MRC Protein Phosphorylation Unit, Sir James Black Centre, College of Life Sciences, University of Dundee, Dundee, UK.
EMBO J. 2013 Apr 3;32(7):1008-22. doi: 10.1038/emboj.2013.40. Epub 2013 Mar 5.

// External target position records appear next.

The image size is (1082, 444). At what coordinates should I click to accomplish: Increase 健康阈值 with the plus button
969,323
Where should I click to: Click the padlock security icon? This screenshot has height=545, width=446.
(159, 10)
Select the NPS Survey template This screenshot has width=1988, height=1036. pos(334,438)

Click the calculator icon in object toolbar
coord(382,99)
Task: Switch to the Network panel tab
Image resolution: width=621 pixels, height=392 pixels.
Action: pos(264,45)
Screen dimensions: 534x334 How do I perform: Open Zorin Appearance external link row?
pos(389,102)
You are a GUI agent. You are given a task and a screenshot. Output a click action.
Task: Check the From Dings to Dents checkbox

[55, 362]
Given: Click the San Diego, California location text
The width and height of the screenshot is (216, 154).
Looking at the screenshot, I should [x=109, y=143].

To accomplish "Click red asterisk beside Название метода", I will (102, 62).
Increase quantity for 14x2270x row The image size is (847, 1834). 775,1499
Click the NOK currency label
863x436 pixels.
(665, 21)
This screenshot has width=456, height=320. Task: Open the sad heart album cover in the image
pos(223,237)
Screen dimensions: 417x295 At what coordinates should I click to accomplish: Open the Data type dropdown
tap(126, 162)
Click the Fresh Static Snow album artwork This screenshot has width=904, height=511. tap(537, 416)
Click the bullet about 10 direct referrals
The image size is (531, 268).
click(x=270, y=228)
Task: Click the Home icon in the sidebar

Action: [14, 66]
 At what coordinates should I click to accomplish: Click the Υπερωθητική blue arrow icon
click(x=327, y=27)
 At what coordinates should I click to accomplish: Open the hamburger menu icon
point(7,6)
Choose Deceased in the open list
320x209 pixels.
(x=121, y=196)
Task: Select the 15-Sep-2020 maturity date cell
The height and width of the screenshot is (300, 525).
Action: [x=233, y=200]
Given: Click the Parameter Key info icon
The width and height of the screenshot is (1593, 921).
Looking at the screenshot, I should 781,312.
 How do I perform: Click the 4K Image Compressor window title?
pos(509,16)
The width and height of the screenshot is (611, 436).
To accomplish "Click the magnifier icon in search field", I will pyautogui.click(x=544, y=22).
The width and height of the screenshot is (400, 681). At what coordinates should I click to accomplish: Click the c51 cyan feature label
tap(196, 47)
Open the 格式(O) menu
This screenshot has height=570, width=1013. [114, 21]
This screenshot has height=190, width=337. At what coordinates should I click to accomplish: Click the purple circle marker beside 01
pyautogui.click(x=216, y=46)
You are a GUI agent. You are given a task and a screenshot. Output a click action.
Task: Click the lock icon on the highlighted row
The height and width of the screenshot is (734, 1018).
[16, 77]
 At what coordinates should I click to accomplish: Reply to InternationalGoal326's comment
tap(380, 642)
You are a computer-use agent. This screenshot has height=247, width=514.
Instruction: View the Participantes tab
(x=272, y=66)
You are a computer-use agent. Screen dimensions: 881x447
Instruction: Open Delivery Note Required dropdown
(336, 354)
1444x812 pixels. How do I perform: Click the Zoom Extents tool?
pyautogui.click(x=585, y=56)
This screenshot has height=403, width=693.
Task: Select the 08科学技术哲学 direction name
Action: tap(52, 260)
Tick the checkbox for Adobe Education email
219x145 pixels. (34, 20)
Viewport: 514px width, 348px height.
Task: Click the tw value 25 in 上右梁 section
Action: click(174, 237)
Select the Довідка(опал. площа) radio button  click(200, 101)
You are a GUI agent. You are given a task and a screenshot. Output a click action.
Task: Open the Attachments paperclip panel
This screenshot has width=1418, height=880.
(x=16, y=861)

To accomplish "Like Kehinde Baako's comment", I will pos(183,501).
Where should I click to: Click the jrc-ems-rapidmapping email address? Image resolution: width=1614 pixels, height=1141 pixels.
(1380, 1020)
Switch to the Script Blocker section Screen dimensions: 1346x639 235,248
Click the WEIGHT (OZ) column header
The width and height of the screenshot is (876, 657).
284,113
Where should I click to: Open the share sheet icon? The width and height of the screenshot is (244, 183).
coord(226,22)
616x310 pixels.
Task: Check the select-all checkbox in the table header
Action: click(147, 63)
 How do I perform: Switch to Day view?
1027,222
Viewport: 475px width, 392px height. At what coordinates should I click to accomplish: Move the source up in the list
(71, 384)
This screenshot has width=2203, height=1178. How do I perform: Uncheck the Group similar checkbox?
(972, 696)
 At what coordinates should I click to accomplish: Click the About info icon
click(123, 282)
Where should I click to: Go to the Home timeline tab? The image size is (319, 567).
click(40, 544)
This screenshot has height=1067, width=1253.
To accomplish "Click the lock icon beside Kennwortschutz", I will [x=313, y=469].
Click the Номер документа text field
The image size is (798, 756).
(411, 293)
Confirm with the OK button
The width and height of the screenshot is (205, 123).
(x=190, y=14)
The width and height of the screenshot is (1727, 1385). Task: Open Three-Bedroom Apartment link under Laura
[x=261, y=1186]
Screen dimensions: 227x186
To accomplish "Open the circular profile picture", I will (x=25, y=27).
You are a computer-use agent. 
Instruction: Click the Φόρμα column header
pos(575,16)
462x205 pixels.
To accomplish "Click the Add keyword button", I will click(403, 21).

Phosphoinositide-dependent kinase-1 (PDK1) controls the activation of a subset of AGC kinases. Using a conditional knockout of PDK1 in haematopoietic cells, we demonstrate that PDK1 is essential for B cell development. B-cell progenitors lacking PDK1 arrested at the transition of pro-B to pre-B cells, due to a cell autonomous defect. Loss of PDK1 decreased the expression of the IgH chain in pro-B cells due to impaired recombination of the IgH distal variable segments, a process coordinated by the transcription factor Pax5. The expression of Pax5 in pre-B cells was decreased in PDK1 knockouts, which correlated with reduced expression of the Pax5 target genes IRF4, IRF8 and Aiolos. As a result, Ccnd3 is upregulated in PDK1 knockout pre-B cells and they have an impaired ability to undergo cell-cycle arrest, a necessary event for Ig light chain rearrangement. Instead, these cells underwent apoptosis that correlated with diminished expression of the pro-survival gene Bcl2A1. Reintroduction of both Pax5 and Bcl2A1 together into PDK1 knockout pro-B cells restored their ability to differentiate in vitro into mature B cells.
磷酸肌醇依赖激酶-1(PDK1)控制着一组 AGC 激酶的激活。通过对造血细胞中 PDK1 的条件性敲除,我们证明 PDK1 对 B 细胞的发育是必不可少的。由于细胞自主缺陷,缺乏 PDK1 的 B 细胞前体在从前 B 细胞到 pre-B 细胞的过渡中停滞不前。由于 IgH 远端可变片段的重组受损,PDK1 的缺失降低了 pro-B 细胞中 IgH 链的表达,这一过程由转录因子 Pax5 协调。PDK1 敲除的 pre-B 细胞中 Pax5 的表达减少,这与 Pax5 靶基因 IRF4、IRF8 和 Aiolos 的表达减少相关。结果,Ccnd3 在 PDK1 敲除的 pre-B 细胞中上调,它们进行细胞周期阻滞的能力受损,这是 Ig 轻链重排所必需的事件。相反,这些细胞发生了凋亡,这与抗凋亡基因 Bcl2A1 的表达减少相关。将 Pax5 和 Bcl2A1 一起重新导入 PDK1 敲除的 pro-B 细胞中,恢复了它们在体外分化为成熟 B 细胞的能力。